The Disability Issues Inherent to Chronic Pain
Severe chronic pain is complicated in disability cases for a number of related reasons.
Unlike many other symptoms that can be easily pinpointed as the effects of specific disabilities, chronic pain is something that can occur due to a number of medical conditions: fibromyalgia, neuropathy, degenerative disc disease, and failed back surgeries are just a few. Because there’s no definitive way of telling what is causing the pain, it can be difficult to connect it to a disability (which means insurance companies often try to leave chronic pain out of a long term disability claim).
Related to the inability to connect chronic pain to a specific disability is the fact that it’s not something that shows up in any objective medical tests. Things like MRIs, x-rays, and CT scans may be able to prove that there’s a break or a tear, but they don’t quantify the actual pain that someone might be feeling, which is something that differs from person to person.

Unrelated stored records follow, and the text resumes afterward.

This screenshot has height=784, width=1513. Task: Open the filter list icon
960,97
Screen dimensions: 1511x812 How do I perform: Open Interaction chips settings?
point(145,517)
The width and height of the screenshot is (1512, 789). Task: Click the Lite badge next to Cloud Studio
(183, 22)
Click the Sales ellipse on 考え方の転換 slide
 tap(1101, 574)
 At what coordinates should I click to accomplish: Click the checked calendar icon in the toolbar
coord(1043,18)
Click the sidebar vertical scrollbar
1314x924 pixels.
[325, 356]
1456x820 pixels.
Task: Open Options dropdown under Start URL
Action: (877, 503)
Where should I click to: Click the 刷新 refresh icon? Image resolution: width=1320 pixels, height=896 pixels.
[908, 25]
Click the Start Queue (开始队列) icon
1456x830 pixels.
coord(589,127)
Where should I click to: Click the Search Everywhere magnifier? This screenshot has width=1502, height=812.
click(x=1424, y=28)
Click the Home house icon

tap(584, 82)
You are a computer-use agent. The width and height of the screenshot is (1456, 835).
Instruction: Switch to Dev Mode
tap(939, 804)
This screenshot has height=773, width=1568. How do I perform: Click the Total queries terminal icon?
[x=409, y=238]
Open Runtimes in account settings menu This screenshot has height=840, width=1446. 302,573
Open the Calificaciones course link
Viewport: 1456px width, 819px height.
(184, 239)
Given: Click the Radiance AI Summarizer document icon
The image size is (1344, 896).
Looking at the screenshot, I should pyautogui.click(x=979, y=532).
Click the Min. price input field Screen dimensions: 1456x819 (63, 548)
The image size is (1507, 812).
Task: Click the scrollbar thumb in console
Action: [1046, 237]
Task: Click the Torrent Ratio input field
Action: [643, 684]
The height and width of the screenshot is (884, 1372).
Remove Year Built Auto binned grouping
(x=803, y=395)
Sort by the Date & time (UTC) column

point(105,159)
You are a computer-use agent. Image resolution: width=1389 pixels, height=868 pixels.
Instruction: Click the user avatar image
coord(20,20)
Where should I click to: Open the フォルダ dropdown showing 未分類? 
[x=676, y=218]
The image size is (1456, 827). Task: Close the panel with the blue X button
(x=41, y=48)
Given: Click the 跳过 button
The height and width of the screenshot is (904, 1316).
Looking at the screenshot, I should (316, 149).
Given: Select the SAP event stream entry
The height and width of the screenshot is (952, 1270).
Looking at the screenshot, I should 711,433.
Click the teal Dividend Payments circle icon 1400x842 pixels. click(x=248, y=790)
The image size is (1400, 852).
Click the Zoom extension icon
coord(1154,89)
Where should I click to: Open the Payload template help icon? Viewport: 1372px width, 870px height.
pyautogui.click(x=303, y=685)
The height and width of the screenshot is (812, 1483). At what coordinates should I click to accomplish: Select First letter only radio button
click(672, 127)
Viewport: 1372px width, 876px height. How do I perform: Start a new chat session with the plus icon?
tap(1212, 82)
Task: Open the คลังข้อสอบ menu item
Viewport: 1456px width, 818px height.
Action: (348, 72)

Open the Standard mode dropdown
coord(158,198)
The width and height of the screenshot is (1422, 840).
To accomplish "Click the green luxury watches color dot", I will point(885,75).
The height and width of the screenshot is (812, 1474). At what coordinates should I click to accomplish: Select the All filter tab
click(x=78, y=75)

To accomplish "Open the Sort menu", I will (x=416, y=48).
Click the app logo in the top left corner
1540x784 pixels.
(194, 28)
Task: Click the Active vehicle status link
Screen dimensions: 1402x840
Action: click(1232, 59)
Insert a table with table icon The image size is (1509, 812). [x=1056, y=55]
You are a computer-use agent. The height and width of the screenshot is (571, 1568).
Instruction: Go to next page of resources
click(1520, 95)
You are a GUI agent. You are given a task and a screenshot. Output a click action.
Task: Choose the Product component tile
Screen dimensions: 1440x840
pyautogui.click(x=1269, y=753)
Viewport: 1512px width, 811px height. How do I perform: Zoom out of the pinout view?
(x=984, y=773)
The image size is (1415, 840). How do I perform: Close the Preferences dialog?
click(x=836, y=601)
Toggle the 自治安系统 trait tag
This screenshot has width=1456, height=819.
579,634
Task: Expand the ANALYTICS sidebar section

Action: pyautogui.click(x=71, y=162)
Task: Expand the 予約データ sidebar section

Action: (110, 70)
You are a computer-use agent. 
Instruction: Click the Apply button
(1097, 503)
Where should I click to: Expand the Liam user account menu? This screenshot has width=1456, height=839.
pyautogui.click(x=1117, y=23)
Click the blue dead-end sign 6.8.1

Put both of these things together and it allows insurance companies to argue that claimants are lying about – or at least exaggerating – the pain that they are feeling in order to get benefits. As insulting as this may be to someone dealing with debilitating pain, it’s a part of the process you’re likely to face if that’s the most significant symptom of your disability.
Make Chronic Pain Work for Your Case
The way around this issue is to do what you’re probably already doing anyway: try to make the pain go away. Claimants who can show that they have repeatedly sought out help to deal with their pain can use that fact to bolster their cases because they have a record to prove that something is going on.
After all, most reasonable people aren’t going to willingly submit themselves to doctors over and over – often racking up big medical bills – just so they can scam their insurance company. A record of seeking out help for your pain is proof that it’s real and it’s serious, and insurers have to pay attention to it.